Task brief
Find the line containing "Task: Click checkmark" in the records below. Copy exactly that line and each one after it, ending at the line containing "Screen dimensions: 632x360", and nothing more.

Provided data
────

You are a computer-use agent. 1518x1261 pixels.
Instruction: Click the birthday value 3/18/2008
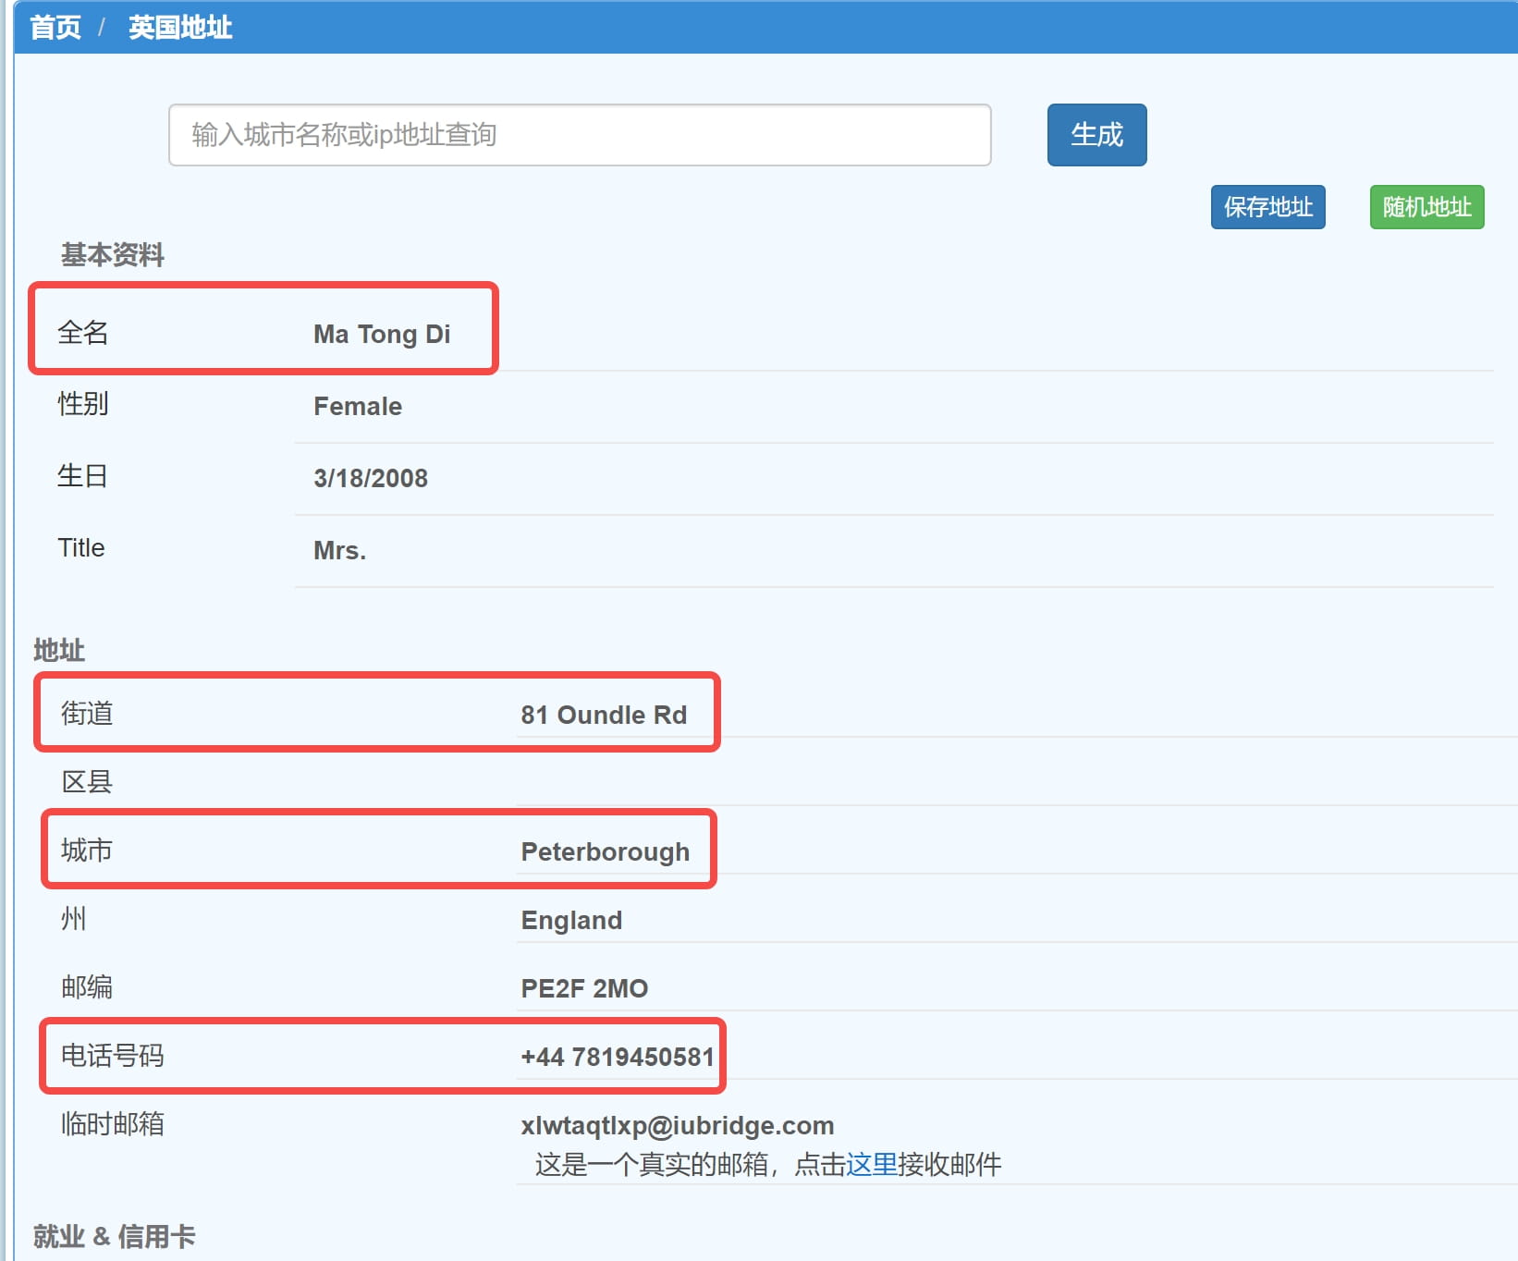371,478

────

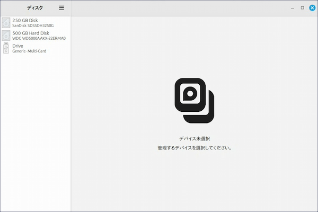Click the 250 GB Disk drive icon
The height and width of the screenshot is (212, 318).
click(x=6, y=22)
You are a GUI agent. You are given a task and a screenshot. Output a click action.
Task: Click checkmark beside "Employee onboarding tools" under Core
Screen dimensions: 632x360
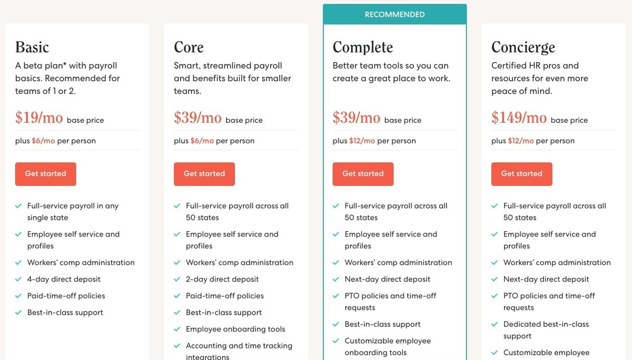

────

Solution to the exercise
Task: Click checkmark beside "Employee onboarding tools" under Core
Screen dimensions: 632x360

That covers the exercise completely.